Landscape Architects: Deer Are Designing Future Look of Forests Abundant Whitetails Munch Through the Underbrush; 'Like the Serengeti Plain'
From the Wall Street Journal. Subscription required, so here's the whole thing.... I saw a little of what deer can do in the little 5 acre nature preserve I managed for several years for my children's elementary school PTA - wildflowers devoured as soon as the buds opened, few bushes except Chinese/Bush honeysuckle and a few other exotic invaders. We only had a 6-deer herd living in the preserve, and coyotes had been seen there by some of the school's neighbors.
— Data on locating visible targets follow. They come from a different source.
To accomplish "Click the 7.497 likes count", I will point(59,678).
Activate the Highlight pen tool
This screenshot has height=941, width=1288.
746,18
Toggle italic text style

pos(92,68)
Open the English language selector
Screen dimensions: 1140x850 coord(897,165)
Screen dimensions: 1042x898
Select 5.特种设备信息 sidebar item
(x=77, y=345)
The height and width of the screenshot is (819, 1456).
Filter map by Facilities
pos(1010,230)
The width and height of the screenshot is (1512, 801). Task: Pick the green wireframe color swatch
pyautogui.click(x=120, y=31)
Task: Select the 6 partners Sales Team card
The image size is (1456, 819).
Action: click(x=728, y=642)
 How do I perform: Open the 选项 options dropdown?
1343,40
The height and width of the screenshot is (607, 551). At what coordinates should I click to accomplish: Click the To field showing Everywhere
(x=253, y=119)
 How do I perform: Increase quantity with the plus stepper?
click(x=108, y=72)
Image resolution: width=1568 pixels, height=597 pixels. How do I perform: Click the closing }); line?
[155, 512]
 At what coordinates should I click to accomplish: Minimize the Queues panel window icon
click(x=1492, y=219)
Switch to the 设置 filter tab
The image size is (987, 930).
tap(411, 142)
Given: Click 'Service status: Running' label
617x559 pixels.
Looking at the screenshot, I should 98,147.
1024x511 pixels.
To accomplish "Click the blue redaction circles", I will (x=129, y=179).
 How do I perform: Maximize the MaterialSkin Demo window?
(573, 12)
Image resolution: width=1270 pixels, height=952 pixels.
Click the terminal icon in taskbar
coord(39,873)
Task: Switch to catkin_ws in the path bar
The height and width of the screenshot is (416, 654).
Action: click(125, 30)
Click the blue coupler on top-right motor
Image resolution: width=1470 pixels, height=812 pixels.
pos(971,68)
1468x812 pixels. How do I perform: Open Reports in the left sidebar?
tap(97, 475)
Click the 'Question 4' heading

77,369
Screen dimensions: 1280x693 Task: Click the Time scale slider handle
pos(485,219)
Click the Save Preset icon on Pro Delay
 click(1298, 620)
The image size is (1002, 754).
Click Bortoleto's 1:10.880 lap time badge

The deer rose out of a distant swamp before dawn to browse in a hay field on a recent day. Then, as the sun came up, they made their way into a hillside forest, looking for concealment. But the forest offered few hiding places. It has lots of tall, mature conifers and hardwoods, some 100 years old. Under them, virtually nothing grows -- no seedlings, no saplings, no bushes, and only a few ferns. The floor of this forest, like others around the country, has been stripped clean by whitetail deer.

It's deer-hunting season across the land -- a time when Americans are reminded that bountiful whitetails have their costs. The Insurance Institute for Highway Safety said earlier this month that animal-vehicle crashes, mostly involving deer, killed more than 200 people last year and caused an estimated $1 billion-plus in property damage. The U.S. Department of Agriculture says deer cause more than $400 million in yearly crop damage, not including home gardens and ornamental shrubbery. But below the radar of most people, whitetails have been eating their way toward a more lasting legacy: They are wreaking ecological havoc in forests across the nation. They have become de facto forest managers, determining today what many forests will look like 100 years from now, say forest experts. "Deer have stopped the regeneration of our forests in many areas," says Peter Pinchot, a Yale-educated director of the 1,400-acre Milford Experimental Forest on the Poconos Plateau in Pennsylvania. That means little trees aren't growing up to eventually replace big trees.

Example: oaks. Deer love acorns. Surviving acorns sprout seedlings. Deer love them, too. Surviving seedlings become saplings. Deer strip them of leaves and bark. They die. Result: no young oaks. Deer also love hickory and white ash, and eschew black birch, American beech and black locust. If they get hungry enough, they'll eat almost anything, and their victims aren't just trees.